I started typing up the following story, several years ago. While it is a work of fiction, the events are based on some of my true-life experiences. In August 1975, a charter boat fishing out of Barnegat inlet, captured a record blue marlin, within 30 miles of the beach. It had been hooked while the crew was trolling for bluefin tuna, and had allegedly swallowed a hooked skipjack, and somehow became hooked itself.

The Sea Monster

Ahhh....The Summer of 1975. I was just a few weeks shy of my 17th birthday, and like most teenagers, I thought that I knew it all, thought that nothing could faze me, and felt immortal. It was also the summer of Jaws. And, it was the summer that I did battle with a real live sea monster.

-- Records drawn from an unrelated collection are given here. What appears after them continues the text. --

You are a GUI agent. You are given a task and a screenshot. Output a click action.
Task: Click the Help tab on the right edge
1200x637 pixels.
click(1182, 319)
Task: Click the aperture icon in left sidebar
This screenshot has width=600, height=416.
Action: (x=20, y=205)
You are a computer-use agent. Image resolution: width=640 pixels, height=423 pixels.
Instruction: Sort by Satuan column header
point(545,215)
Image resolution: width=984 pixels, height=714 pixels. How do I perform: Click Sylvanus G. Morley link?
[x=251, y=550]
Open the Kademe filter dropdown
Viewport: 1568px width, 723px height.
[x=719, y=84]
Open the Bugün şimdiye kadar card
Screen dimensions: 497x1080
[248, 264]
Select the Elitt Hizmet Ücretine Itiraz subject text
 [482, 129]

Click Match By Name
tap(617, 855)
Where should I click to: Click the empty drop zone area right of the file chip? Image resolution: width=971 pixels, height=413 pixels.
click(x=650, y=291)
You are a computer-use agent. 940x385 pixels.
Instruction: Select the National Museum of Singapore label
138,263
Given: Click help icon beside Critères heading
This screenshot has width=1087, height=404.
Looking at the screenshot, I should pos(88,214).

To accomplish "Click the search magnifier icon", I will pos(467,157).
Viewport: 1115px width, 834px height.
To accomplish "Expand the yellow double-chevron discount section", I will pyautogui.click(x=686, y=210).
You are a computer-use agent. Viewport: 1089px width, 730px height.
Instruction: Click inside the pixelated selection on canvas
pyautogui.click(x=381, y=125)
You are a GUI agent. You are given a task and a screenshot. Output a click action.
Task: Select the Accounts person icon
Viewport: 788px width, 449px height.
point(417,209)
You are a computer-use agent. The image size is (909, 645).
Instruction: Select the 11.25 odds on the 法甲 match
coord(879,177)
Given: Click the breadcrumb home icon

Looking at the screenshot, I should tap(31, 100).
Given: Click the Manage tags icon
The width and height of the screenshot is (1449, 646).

Our next door neighbors, the Smiths, kept a Summer home in the town of Bayhead, NJ. They'ed invited me over for a two week vacation every July and August, to keep their son, (and my faithful sidekick), Billy company, while Mr. Smith commuted up to his business in Northern NJ, and Mrs.Smith went shopping, visited friends, or did whatever else she could manage to do to occupy herself during the long Summer days.

This summer was no different than the previous ones, that is, except for Billy and I having seen Jaws, at the local cinema. That movie had a profound effect on us. While I'll actually admit to having been just a little uneasy every time I got near the water that summer, (even if it was just the mudflats and lagoons of Barnegat Bay), the part of the movie that really took a hold of me, where the shark-fishing scenes. I'd never really been "Deep Sea" fishing before (that is, out of sight of land), and decided that I wanted to go real bad. Unfortunately, 16 year olds don't usually have the finances to charter a boat, and usually aren't invited along on offshore charters.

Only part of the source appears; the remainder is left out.